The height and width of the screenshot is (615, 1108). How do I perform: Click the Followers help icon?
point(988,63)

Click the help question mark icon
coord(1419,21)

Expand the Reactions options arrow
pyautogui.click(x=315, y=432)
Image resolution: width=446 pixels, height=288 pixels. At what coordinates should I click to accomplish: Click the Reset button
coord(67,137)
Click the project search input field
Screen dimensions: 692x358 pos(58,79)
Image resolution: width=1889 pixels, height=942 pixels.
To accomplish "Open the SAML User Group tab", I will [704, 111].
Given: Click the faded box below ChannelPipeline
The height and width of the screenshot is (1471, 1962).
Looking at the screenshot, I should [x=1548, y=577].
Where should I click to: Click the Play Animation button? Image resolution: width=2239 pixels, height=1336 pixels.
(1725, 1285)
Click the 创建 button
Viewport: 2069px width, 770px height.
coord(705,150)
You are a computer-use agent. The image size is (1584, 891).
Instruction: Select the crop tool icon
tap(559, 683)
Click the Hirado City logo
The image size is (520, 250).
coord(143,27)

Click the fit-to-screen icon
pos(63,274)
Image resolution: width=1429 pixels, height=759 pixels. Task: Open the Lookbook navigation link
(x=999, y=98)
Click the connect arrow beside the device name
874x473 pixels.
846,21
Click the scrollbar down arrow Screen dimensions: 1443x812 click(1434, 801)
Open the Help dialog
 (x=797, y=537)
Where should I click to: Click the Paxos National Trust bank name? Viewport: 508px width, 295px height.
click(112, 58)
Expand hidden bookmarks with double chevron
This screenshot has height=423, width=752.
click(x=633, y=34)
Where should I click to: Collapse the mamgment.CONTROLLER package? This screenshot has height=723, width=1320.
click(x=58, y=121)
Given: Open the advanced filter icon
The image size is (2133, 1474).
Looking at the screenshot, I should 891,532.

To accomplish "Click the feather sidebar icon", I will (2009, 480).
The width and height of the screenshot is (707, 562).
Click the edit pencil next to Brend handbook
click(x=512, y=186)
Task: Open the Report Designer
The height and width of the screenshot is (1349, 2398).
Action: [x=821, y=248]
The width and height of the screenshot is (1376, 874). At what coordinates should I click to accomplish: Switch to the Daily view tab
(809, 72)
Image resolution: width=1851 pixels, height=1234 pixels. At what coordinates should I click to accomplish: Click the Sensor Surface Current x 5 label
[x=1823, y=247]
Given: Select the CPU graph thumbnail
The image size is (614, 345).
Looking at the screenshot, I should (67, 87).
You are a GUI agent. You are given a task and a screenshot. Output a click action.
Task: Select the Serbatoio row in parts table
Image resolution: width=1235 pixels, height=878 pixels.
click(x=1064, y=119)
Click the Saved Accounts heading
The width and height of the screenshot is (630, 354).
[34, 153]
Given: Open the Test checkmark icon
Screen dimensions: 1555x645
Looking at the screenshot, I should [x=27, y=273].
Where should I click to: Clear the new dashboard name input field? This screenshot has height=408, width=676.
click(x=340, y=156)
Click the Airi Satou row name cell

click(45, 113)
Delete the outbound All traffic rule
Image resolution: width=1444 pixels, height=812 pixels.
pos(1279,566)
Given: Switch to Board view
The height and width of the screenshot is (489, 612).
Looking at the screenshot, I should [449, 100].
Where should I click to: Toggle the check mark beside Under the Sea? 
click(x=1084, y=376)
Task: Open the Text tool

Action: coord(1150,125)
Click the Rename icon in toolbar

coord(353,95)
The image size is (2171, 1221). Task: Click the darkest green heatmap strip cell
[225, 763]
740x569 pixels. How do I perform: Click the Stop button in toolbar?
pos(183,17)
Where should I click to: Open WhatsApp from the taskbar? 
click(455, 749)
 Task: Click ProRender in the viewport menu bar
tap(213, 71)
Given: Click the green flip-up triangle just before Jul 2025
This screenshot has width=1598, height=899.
--*--
◆ ASSIGNMENT
Your job is to print all of the material again, word for word.

◆ ANSWER BOX
The height and width of the screenshot is (615, 1108). How do I perform: Click the Followers help icon?
point(988,63)

Click the help question mark icon
coord(1419,21)

Expand the Reactions options arrow
pyautogui.click(x=315, y=432)
Image resolution: width=446 pixels, height=288 pixels. At what coordinates should I click to accomplish: Click the Reset button
coord(67,137)
Click the project search input field
Screen dimensions: 692x358 pos(58,79)
Image resolution: width=1889 pixels, height=942 pixels.
To accomplish "Open the SAML User Group tab", I will [704, 111].
Given: Click the faded box below ChannelPipeline
The height and width of the screenshot is (1471, 1962).
Looking at the screenshot, I should [x=1548, y=577].
Where should I click to: Click the Play Animation button? Image resolution: width=2239 pixels, height=1336 pixels.
(1725, 1285)
Click the 创建 button
Viewport: 2069px width, 770px height.
coord(705,150)
You are a computer-use agent. The image size is (1584, 891).
Instruction: Select the crop tool icon
tap(559, 683)
Click the Hirado City logo
The image size is (520, 250).
coord(143,27)

Click the fit-to-screen icon
pos(63,274)
Image resolution: width=1429 pixels, height=759 pixels. Task: Open the Lookbook navigation link
(x=999, y=98)
Click the connect arrow beside the device name
874x473 pixels.
846,21
Click the scrollbar down arrow Screen dimensions: 1443x812 click(1434, 801)
Open the Help dialog
 (x=797, y=537)
Where should I click to: Click the Paxos National Trust bank name? Viewport: 508px width, 295px height.
click(112, 58)
Expand hidden bookmarks with double chevron
This screenshot has height=423, width=752.
click(x=633, y=34)
Where should I click to: Collapse the mamgment.CONTROLLER package? This screenshot has height=723, width=1320.
click(x=58, y=121)
Given: Open the advanced filter icon
The image size is (2133, 1474).
Looking at the screenshot, I should 891,532.

To accomplish "Click the feather sidebar icon", I will (2009, 480).
The width and height of the screenshot is (707, 562).
Click the edit pencil next to Brend handbook
click(x=512, y=186)
Task: Open the Report Designer
The height and width of the screenshot is (1349, 2398).
Action: [x=821, y=248]
The width and height of the screenshot is (1376, 874). At what coordinates should I click to accomplish: Switch to the Daily view tab
(809, 72)
Image resolution: width=1851 pixels, height=1234 pixels. At what coordinates should I click to accomplish: Click the Sensor Surface Current x 5 label
[x=1823, y=247]
Given: Select the CPU graph thumbnail
The image size is (614, 345).
Looking at the screenshot, I should (67, 87).
You are a GUI agent. You are given a task and a screenshot. Output a click action.
Task: Select the Serbatoio row in parts table
Image resolution: width=1235 pixels, height=878 pixels.
click(x=1064, y=119)
Click the Saved Accounts heading
The width and height of the screenshot is (630, 354).
[34, 153]
Given: Open the Test checkmark icon
Screen dimensions: 1555x645
Looking at the screenshot, I should [x=27, y=273].
Where should I click to: Clear the new dashboard name input field? This screenshot has height=408, width=676.
click(x=340, y=156)
Click the Airi Satou row name cell

click(45, 113)
Delete the outbound All traffic rule
Image resolution: width=1444 pixels, height=812 pixels.
pos(1279,566)
Given: Switch to Board view
The height and width of the screenshot is (489, 612).
Looking at the screenshot, I should [449, 100].
Where should I click to: Toggle the check mark beside Under the Sea? 
click(x=1084, y=376)
Task: Open the Text tool

Action: coord(1150,125)
Click the Rename icon in toolbar

coord(353,95)
The image size is (2171, 1221). Task: Click the darkest green heatmap strip cell
[225, 763]
740x569 pixels. How do I perform: Click the Stop button in toolbar?
pos(183,17)
Where should I click to: Open WhatsApp from the taskbar? 
click(455, 749)
 Task: Click ProRender in the viewport menu bar
tap(213, 71)
Given: Click the green flip-up triangle just before Jul 2025
This screenshot has width=1598, height=899.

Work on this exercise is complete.